Personal information collected at the individual level is referred to as microdata. In the US, this type of data is generally available in the form of public use microdata areas (PUMA), which are geographic regions that contain no more than 100,000 individuals each. Due to privacy concerns, this type of data is not available in more granular census tracts.

Microdata can also include various details about an individual such as their educational attainment, income, and household size. Census tracts are statistical subdivisions that are roughly the size of a building block. These types of statistics are based on the populations of a given area, which makes them easier to collect than individuals.

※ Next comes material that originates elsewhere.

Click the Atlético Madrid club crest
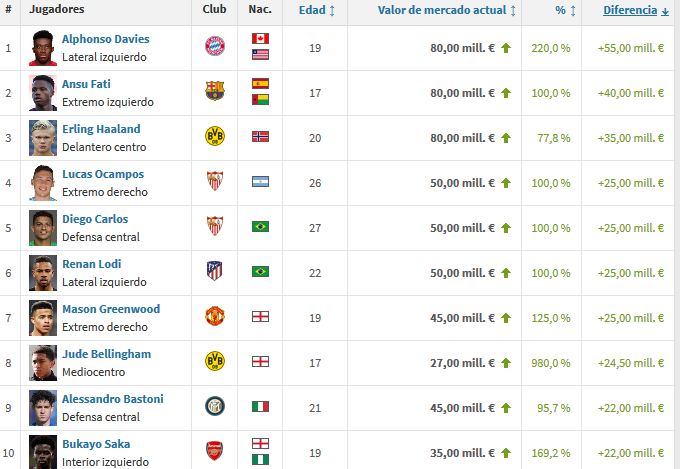 click(x=214, y=271)

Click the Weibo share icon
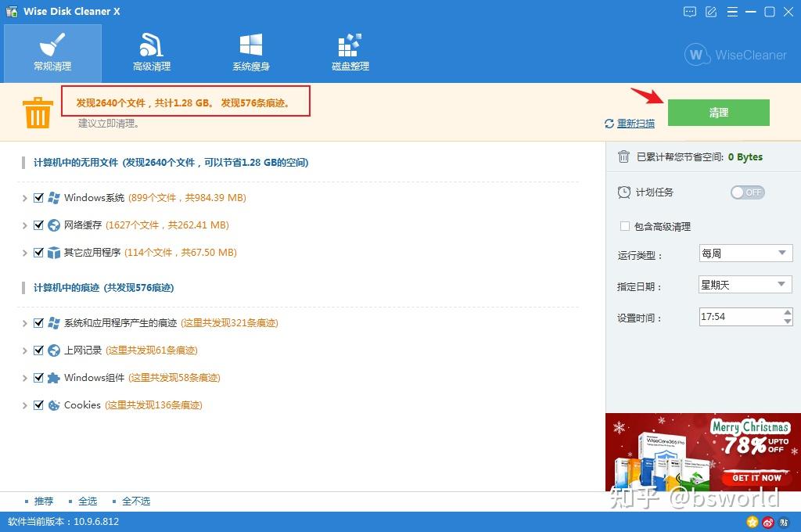pos(767,523)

Summary statistics are also available for households and individuals. These types of statistics provide a comprehensive view of the population and its various characteristics. For instance, they can identify the number of households that are within a certain income range.

Unfortunately, the distribution of census tracts is not as visible in microdata areas due to their limited availability larger than PUMA level. For instance, policymakers might not be able to see the differences in income disparities within a certain neighborhood due to the lack of microdata. Through a synthetic population approach, we can combine the two data sets to create a more accurate representation of the population.

A synthetic population is composed of various factors such as the number of households, demographic information, and income brackets. These are then combined with microdata to create a complete representation of the population. To ensure that the constraints of summary statistics are met, we use these data sets in a way that allows them to sample the microdata.

By controlling for various factors, we can create a micro dataset that represents the census tracts, but without collecting personal information. This allows us to explore the variations across census tracts in a PUMA and study more detailed questions about income disparities based on sex and age.

Although we can only control for the variables that are included in the two datasets, the synthetic population still has information about the other variables from the original microdata on PUMA level.

Synthetic population

The poverty threshold in New York City-specific areas such as Flatbush and Midwood in Brooklyn’s Public Housing Authority (PHA) is represented by the number of people living below it. On the other hand, the synthetic population’s poverty rate is different from that of the PUMA.

The high variance in mean income was the reason why the PUMA Midwood and Flatbush in Kings County, New York, was selected. It has 44 census tracts and is composed of around 57,000 households.

Using the microdata of PUMA level, the image shows that about 26.4 percent of the population in the area is below the poverty threshold in New York. However, through the synthetic population approach, we were able to see that some census tracts had lower poverty rates than the average.

Big data has become an integral part of the social programs of New York City. For instance, the CIDI, a non-profit organization focused on innovation through data intelligence, launched the NYC Wellbeing Index, which measures the health of the city’s neighborhoods. Through this tool, leaders can get a deeper understanding of how their communities compare.

Although the number of residents of Neighborhood Tabulation Areas (NTAs) is less than that of census tracts, it can still be used to identify areas with high poverty rates. This can help improve the delivery of social services by identifying areas with the most households that are below the poverty line.

This method can also be used to identify areas where the most people are living below the poverty line. In developing countries, this method could help them target areas with high poverty rates as the average poverty rate has started to fall. Several countries, such as Colombia, Thailand, and the Philippines, have been experimenting with this method.

In terms of its effectiveness, the synthetic population approach can provide us with valuable insights into the various factors that affect the development and maintenance of complex urban communities. It can also help us design effective interventions and improve the privacy of our data.